--- PAGE EXCERPT ---

<<<<

Audio to MIDI Conversion

Music recognition software "listens" to tunes, then transcribes

Introduction

As noted in parts one and two of our feature on Digital Ear, Intelliscore and Inst2Midi, the technology now exists for your computer to "listen" to an audio file in MP3 or WAV format and figure out the notes and, in some cases, harmonies being played. The resulting data is then converted into MIDI format, yielding a transcription that can then be edited or, using a third-party scoring utility, notated as standard sheet music. In this article, we'll look at several other competitors to these titles, in an effort to find the best programs currently available.

How we tested

We tested each program using the same source files, representing types of music suitable for transcription with an audio-to-MIDI program.  including Forest Fugue by Michael Hurst, First Snows of Winter by Lori Pappajohn and The Drop by Peter Gabriel. The first song tests timing precision and the ability to accurately transcribe counterpoint movement; the second features a slow-moving flute melody over a briskly plucked harp -- a test of the programs' abilities (or lack thereof) to distinguish between multiple voices. The excerpt from The Drop, from the Peter Gabriel album Up, is a good example of chord clusters, rich in harmonics. All three examples are representative of the kinds of audio files most likely to produce an acceptable transcription. Songs with drums or percussion, slurred phrases or excessive amounts of distortion are less likely to be successful.

>>>>

--- SET PROBLEM 1 ---
Condense the paragraph of the audio-to-MIDI article that begins "As noted in parts one and two" into a short bulleted list that keeps its main facts.
--- SET PROBLEM 2 ---
Answer these questions from the audio-to-MIDI article:
(a) In which two audio formats does the article say a computer can "listen" to a file?
(b) From which Peter Gabriel album is The Drop taken?
(c) Which two instruments are heard in First Snows of Winter?
The lines after this article have no connection to it.

--- COLLECTED DATA ---
<<<<

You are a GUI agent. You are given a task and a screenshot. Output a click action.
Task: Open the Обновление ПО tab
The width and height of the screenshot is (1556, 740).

>>>>

--- FULL ANSWER 1 ---
- Parts one and two of the feature covered Digital Ear, Intelliscore and Inst2Midi.
- A computer can now "listen" to an MP3 or WAV audio file and work out the notes, and in some cases the harmonies.
- That data is converted to MIDI, producing a transcription that can be edited or, with a third-party scoring utility, notated as standard sheet music.
- This article examines several other competitors to find the best programs currently available.

--- FULL ANSWER 2 ---
(a) MP3 and WAV.
(b) Up.
(c) A flute and a harp.